**TRY IT:**
Your copy runs from the line containing "Start a video call in the group" through the last line of the listing, both included. Restate those lines word for word and leave out pictures.

[[ MATERIAL FOR THIS TASK open ]]

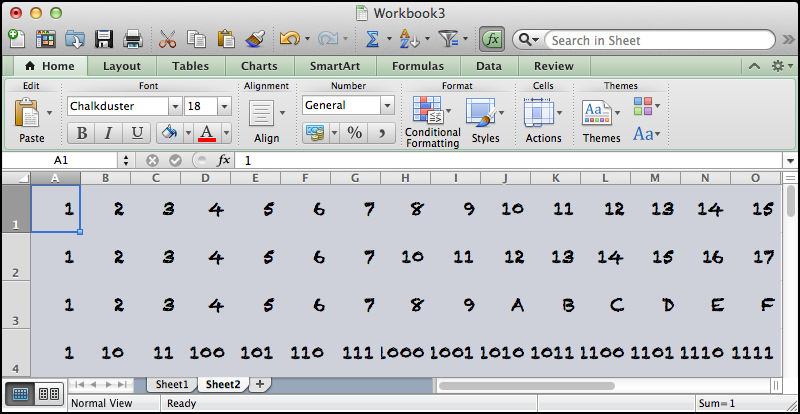Click the Print icon in toolbar

132,39
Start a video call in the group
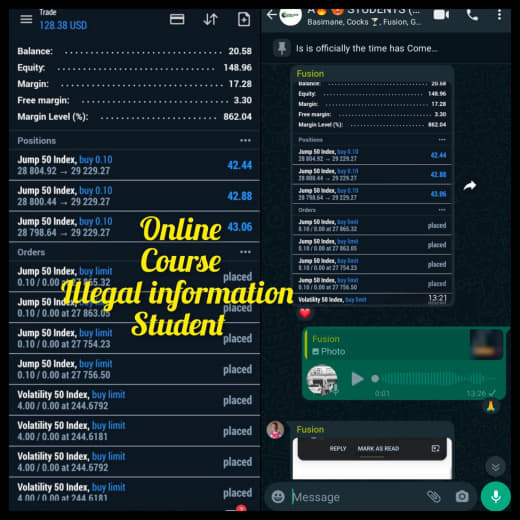Screen dimensions: 520x520 [x=441, y=15]
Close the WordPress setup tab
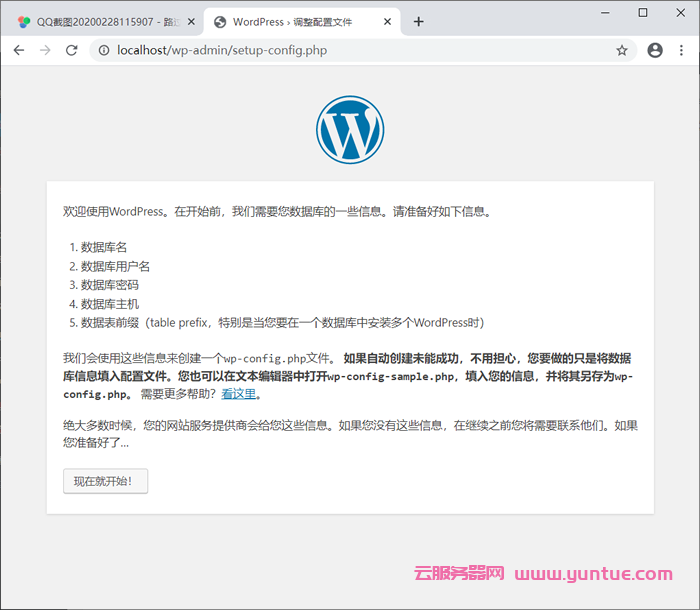Viewport: 700px width, 610px height. click(x=387, y=22)
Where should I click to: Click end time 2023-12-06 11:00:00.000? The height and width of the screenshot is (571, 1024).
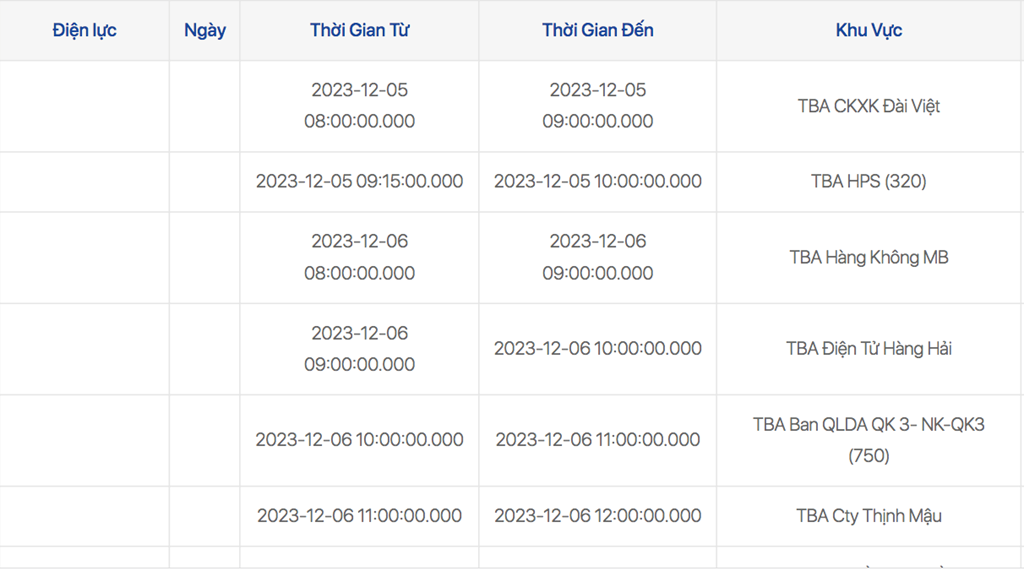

[[ MATERIAL FOR THIS TASK closed ]]

**SOLUTION TO THIS TASK:**
Start a video call in the group
Screen dimensions: 520x520 [x=441, y=15]
Close the WordPress setup tab
Viewport: 700px width, 610px height. click(x=387, y=22)
Where should I click to: Click end time 2023-12-06 11:00:00.000? The height and width of the screenshot is (571, 1024).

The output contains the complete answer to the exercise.